Il metodo che stima la data del parto aggiungendo 280 giorni al primo giorno dell'ultima mestruazione prende nome dall'ostetrico tedesco dell'Ottocento Franz Karl Naegele. In realtà non fu lui a pubblicarlo per primo: si diffuse mentre venivano sistemate le conoscenze di più ostetrici. È comunque una formula longeva, tuttora usata come riferimento nella pratica ostetrica di tutto il mondo.

La regola presuppone un ciclo di 28 giorni con l'ovulazione esattamente a metà, al quattordicesimo. Nella realtà, però, la durata del ciclo varia da persona a persona e non è raro che sia più breve o più lunga. Il campo per indicare la durata del ciclo serve proprio a correggere questo scostamento e a offrire una data più aderente alla realtà.

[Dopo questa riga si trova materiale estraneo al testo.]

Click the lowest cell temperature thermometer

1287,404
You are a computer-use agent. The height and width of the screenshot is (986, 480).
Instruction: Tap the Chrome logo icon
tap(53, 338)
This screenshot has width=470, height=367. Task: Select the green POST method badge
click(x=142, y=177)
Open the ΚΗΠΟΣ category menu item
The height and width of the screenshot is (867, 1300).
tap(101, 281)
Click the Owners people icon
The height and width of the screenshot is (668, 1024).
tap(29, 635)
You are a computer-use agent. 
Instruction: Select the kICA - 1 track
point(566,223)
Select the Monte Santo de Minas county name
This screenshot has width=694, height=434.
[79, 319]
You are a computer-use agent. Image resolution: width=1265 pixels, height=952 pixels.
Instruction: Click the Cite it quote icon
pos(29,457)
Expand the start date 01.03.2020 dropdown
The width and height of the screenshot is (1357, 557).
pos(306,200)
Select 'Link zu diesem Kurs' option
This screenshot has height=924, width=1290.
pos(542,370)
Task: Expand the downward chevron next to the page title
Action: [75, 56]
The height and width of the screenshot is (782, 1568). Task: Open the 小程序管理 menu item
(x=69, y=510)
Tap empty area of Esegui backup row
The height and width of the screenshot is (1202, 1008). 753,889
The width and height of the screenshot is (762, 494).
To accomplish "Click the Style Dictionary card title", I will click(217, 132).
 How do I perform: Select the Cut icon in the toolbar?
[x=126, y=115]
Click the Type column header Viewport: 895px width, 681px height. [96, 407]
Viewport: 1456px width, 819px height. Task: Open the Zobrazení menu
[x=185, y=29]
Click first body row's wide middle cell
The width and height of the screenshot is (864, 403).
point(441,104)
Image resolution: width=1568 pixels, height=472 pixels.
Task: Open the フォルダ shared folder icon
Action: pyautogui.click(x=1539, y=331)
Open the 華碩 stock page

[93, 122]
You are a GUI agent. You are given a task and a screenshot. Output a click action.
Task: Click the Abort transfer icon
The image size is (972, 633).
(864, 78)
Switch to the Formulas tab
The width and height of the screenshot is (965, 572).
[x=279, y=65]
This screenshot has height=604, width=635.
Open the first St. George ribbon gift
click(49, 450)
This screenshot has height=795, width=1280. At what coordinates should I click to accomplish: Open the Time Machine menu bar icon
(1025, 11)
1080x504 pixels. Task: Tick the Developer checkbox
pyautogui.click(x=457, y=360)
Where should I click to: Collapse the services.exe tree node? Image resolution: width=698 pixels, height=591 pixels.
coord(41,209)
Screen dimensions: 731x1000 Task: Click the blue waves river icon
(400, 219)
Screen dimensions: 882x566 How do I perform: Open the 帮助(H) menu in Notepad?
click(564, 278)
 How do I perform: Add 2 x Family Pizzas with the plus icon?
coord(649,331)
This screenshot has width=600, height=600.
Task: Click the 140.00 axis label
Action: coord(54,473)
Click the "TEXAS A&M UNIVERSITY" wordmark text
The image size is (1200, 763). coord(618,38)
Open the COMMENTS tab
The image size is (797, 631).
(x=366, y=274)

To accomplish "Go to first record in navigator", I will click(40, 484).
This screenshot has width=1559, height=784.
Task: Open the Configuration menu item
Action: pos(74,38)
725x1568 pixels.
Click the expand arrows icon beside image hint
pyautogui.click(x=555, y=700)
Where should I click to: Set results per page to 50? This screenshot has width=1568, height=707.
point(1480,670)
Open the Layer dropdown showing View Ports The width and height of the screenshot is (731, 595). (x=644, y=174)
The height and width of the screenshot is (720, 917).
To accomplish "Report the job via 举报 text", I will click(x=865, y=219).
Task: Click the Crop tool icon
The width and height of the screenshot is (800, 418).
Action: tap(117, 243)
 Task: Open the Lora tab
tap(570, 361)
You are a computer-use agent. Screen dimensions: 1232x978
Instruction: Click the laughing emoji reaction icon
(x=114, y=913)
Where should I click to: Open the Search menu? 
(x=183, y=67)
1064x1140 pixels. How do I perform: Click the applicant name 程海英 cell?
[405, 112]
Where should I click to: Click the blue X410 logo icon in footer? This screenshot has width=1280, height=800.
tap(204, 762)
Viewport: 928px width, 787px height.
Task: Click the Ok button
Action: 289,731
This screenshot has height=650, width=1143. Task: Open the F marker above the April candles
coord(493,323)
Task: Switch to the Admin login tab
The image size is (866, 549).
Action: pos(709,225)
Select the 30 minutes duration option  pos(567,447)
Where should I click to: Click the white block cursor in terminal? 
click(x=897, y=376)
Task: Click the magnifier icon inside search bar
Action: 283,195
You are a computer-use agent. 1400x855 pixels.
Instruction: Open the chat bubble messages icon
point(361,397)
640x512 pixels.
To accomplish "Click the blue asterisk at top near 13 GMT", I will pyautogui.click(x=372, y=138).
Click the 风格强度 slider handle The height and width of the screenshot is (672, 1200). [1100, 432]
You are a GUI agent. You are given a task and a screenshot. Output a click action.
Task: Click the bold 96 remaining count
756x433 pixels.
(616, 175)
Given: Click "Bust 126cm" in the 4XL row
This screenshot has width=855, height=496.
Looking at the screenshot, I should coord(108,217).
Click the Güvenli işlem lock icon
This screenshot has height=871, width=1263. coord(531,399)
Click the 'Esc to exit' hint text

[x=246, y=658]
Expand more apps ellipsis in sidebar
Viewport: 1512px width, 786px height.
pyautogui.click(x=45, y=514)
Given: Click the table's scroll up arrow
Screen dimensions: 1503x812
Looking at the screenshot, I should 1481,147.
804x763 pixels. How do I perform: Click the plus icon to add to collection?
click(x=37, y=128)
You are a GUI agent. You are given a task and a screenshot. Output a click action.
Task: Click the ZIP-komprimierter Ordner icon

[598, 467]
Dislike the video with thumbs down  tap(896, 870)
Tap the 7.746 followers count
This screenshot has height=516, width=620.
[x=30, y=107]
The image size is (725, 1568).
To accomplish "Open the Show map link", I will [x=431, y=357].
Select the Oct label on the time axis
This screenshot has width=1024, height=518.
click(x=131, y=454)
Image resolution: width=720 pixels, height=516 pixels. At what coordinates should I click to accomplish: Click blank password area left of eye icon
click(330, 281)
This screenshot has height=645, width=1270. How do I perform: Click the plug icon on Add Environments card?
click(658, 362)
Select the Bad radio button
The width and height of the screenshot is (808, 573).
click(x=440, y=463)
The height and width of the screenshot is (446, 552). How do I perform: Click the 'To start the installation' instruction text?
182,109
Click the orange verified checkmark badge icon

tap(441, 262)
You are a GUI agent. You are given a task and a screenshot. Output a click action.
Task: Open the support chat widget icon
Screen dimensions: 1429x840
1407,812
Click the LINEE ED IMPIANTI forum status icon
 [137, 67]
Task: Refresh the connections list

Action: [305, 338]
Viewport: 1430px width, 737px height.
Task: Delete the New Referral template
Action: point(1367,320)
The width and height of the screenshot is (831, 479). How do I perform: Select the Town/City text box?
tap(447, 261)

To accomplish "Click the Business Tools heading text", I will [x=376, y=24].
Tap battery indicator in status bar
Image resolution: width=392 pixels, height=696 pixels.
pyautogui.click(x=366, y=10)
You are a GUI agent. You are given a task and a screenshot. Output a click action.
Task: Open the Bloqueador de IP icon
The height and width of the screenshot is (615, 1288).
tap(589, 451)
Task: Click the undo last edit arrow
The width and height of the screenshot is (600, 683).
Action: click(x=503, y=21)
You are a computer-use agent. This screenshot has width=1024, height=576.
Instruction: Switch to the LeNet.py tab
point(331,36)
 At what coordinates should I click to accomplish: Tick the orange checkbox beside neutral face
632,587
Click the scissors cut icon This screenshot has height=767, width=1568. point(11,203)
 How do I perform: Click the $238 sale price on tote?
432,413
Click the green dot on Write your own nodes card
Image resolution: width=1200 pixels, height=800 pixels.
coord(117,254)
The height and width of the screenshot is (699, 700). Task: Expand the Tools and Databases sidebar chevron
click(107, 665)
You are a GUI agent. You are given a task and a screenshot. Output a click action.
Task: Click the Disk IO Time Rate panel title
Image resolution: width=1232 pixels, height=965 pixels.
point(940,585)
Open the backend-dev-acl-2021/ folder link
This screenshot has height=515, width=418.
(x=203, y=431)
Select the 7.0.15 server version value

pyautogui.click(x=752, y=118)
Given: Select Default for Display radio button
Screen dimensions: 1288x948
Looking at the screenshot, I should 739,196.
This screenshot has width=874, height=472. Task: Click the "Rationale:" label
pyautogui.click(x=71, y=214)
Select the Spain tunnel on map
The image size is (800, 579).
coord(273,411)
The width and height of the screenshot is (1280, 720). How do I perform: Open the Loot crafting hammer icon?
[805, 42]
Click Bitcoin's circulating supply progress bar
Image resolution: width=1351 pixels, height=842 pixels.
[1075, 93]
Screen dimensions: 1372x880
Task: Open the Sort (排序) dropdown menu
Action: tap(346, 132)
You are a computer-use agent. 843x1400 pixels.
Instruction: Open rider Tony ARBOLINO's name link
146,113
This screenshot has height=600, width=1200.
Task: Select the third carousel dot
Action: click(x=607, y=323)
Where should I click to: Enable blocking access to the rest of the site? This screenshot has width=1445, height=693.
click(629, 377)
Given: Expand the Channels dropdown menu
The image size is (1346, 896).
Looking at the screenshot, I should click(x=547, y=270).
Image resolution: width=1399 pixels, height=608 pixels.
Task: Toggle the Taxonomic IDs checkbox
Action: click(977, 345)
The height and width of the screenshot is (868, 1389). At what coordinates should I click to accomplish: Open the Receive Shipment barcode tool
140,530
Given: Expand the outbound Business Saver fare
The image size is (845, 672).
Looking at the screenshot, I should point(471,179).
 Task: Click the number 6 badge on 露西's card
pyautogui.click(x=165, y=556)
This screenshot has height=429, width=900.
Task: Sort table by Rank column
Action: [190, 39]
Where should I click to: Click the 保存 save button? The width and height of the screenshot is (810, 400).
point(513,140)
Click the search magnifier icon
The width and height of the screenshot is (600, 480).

Anche l'abitudine di contare le settimane dall'ultima mestruazione, e non dal concepimento, ha una sua ragione: individuare con precisione il giorno del concepimento è difficile per la maggior parte delle persone, mentre l'inizio della mestruazione è relativamente facile da ricordare. Ne deriva una conseguenza un po' controintuitiva: alla «seconda settimana di gravidanza», spesso, il concepimento non è ancora avvenuto.